Pull from the data below each line where the word "three" occurs, and copy it.
Data to examine below:
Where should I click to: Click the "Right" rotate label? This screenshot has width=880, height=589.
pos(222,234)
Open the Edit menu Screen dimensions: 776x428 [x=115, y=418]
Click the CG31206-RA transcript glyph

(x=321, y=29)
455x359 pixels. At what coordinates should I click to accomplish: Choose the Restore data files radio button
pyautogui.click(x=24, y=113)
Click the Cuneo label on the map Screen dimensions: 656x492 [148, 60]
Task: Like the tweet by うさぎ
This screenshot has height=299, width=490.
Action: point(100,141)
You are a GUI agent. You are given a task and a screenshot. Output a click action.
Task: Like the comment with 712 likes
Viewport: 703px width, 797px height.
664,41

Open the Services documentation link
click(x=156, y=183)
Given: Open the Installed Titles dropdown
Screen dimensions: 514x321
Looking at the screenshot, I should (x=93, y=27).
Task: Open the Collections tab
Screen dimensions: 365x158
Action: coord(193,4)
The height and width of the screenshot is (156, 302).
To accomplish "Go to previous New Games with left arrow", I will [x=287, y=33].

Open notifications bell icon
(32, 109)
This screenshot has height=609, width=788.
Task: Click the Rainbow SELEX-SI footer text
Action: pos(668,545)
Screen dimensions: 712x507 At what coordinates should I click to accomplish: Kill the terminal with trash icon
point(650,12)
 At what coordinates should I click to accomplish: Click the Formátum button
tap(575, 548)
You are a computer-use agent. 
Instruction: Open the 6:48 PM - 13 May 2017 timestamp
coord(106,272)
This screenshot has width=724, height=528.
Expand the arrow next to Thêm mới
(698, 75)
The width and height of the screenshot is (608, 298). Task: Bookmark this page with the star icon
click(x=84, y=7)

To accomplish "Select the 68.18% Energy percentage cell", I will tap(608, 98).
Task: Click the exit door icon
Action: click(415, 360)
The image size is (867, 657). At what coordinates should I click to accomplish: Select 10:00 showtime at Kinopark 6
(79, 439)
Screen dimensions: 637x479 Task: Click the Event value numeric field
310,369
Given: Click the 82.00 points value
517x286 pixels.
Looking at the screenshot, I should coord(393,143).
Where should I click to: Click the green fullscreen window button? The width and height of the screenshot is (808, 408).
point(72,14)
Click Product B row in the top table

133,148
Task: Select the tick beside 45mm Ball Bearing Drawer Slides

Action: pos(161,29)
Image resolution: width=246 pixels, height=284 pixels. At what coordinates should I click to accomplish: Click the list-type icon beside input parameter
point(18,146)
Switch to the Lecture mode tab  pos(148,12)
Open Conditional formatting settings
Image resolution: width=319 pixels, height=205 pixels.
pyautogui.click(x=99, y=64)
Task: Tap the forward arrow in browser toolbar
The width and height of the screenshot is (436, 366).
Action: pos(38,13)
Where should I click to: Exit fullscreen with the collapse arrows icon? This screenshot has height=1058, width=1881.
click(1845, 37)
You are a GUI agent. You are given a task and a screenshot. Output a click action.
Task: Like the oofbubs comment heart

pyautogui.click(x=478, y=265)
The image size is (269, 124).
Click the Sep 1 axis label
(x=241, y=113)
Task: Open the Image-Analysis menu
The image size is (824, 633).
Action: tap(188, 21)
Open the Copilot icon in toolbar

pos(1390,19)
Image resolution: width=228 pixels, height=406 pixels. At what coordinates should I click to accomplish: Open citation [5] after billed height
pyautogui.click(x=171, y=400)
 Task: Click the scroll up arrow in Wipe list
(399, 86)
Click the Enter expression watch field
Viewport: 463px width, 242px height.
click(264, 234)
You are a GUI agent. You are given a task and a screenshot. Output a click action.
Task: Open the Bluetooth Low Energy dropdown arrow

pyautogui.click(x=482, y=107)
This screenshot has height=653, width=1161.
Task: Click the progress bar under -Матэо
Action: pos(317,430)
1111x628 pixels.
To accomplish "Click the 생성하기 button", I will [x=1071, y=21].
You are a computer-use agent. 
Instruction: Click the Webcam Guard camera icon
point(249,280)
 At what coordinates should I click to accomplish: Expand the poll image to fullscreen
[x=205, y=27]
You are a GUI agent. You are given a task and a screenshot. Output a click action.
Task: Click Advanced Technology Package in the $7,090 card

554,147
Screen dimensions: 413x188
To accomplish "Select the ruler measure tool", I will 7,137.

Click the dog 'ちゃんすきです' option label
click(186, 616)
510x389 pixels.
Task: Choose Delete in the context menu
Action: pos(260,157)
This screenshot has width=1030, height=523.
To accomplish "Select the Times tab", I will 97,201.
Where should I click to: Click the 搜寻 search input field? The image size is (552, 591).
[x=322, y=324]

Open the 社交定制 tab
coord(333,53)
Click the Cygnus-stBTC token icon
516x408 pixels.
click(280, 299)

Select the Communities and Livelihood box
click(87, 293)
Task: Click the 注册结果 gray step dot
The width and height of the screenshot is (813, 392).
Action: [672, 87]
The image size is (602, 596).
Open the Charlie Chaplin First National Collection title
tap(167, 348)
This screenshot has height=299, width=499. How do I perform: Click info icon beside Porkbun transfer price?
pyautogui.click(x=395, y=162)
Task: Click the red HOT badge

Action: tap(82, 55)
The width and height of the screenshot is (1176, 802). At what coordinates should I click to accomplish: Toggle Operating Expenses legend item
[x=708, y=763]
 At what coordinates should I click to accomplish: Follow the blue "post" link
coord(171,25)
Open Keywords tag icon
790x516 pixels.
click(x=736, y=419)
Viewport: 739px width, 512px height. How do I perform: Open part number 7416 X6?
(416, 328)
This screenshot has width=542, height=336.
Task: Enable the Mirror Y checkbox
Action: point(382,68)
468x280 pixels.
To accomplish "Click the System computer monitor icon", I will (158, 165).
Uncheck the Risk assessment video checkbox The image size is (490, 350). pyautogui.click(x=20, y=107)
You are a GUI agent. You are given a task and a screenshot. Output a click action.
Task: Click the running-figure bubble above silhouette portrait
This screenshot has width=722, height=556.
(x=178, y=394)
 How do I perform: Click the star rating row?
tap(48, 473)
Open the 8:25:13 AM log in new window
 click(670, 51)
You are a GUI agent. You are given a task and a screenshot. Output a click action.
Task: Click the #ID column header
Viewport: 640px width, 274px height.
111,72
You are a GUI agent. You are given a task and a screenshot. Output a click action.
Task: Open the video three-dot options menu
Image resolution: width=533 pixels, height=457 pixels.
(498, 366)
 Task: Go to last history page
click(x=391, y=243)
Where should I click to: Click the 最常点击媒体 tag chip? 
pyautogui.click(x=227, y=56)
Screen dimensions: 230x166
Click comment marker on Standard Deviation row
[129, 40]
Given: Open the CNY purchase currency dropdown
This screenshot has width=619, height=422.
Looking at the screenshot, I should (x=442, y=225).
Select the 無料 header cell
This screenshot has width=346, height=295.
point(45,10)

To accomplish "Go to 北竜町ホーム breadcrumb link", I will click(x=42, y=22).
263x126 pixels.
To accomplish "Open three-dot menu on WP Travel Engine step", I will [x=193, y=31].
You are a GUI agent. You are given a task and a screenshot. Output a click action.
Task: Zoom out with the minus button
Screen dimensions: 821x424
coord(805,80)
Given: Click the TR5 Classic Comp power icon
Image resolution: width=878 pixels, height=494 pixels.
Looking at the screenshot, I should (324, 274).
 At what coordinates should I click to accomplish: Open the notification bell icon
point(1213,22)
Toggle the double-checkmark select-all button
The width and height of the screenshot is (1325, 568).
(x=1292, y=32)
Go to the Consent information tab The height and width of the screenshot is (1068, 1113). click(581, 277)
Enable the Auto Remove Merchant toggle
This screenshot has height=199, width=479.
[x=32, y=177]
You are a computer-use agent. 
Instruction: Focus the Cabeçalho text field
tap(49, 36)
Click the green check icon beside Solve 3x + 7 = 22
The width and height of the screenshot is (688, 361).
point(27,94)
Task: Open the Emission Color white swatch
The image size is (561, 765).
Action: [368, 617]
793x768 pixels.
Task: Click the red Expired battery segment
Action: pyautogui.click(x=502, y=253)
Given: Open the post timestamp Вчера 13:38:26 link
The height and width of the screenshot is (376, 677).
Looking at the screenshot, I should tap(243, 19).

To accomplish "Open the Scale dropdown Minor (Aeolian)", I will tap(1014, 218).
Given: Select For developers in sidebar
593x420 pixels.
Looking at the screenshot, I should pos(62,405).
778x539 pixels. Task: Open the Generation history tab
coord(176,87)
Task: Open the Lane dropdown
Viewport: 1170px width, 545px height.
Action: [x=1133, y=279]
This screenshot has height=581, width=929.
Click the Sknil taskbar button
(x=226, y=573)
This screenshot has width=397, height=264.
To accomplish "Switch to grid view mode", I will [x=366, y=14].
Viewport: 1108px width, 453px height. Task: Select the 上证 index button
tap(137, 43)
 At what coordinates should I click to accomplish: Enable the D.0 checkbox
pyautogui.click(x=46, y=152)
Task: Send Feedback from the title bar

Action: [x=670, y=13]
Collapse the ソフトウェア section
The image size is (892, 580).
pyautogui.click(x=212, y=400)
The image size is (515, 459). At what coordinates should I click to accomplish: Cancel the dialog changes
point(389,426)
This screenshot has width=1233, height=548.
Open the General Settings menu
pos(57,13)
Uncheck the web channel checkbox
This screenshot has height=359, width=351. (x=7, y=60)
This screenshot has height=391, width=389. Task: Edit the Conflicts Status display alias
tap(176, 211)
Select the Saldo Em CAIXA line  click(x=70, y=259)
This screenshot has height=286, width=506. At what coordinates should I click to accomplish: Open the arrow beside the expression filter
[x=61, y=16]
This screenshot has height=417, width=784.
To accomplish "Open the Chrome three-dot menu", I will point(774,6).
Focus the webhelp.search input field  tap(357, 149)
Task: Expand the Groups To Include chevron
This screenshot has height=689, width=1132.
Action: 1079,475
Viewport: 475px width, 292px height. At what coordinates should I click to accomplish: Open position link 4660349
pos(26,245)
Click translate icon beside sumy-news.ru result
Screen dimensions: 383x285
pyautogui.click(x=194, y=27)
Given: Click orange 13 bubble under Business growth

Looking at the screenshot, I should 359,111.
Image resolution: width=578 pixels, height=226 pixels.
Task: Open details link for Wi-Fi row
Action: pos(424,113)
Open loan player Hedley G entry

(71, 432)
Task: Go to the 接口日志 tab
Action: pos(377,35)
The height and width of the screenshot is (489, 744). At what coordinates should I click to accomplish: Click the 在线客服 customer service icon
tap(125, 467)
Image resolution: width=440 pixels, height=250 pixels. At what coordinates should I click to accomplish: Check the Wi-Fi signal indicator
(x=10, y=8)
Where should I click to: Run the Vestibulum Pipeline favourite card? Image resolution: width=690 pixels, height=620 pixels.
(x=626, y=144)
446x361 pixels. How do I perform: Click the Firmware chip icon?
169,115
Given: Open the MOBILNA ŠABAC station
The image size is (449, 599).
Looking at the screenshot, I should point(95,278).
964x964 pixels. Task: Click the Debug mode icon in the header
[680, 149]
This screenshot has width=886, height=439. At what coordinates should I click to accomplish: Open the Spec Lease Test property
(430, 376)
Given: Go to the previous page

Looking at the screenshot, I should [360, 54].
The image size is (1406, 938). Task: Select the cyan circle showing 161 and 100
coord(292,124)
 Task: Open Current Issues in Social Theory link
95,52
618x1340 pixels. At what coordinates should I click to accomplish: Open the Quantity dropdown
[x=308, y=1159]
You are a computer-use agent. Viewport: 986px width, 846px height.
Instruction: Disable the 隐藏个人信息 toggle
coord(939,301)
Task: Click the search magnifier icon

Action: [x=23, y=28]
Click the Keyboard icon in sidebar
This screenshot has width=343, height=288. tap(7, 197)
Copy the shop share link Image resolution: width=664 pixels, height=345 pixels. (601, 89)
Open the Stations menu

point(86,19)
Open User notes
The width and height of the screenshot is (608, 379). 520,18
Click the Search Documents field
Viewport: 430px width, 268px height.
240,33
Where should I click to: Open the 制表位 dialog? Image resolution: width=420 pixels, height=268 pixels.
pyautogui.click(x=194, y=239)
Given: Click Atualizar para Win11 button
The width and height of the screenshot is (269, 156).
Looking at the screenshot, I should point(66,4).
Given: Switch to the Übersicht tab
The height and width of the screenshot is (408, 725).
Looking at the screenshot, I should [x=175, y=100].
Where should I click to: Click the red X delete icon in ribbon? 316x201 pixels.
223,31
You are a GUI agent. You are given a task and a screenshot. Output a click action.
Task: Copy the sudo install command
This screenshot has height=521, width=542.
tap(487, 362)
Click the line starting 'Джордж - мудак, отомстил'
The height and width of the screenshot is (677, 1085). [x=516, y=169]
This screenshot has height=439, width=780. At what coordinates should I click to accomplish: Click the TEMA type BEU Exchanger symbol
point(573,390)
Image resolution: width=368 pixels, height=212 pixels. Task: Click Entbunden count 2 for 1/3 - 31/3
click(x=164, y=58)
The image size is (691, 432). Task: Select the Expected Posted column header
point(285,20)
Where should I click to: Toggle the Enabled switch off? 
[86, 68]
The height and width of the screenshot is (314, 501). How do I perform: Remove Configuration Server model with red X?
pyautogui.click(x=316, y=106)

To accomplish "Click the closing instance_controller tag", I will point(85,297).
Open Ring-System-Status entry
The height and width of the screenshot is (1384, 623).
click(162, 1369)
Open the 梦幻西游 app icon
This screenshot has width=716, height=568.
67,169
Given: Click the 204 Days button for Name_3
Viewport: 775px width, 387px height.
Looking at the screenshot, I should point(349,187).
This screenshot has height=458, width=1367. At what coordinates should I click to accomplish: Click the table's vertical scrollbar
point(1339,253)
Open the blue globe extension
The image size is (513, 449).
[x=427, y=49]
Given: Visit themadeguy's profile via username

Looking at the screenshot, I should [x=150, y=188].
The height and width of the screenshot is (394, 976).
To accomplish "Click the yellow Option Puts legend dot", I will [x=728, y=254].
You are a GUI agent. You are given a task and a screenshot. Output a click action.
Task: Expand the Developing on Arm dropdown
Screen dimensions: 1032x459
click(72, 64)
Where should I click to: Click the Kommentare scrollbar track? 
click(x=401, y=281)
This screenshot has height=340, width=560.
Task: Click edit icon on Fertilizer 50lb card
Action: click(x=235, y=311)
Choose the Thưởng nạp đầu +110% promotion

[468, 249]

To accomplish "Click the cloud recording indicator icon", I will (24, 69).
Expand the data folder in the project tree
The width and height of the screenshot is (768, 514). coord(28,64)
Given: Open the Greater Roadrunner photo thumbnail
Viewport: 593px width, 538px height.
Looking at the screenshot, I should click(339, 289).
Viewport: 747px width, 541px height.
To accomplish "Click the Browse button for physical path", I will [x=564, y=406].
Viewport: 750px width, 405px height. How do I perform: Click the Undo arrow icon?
End of Data to examine.
Reply:
Task: Open the video three-dot options menu
To accomplish "Open three-dot menu on WP Travel Engine step", I will [x=193, y=31].
To accomplish "Open the Chrome three-dot menu", I will point(774,6).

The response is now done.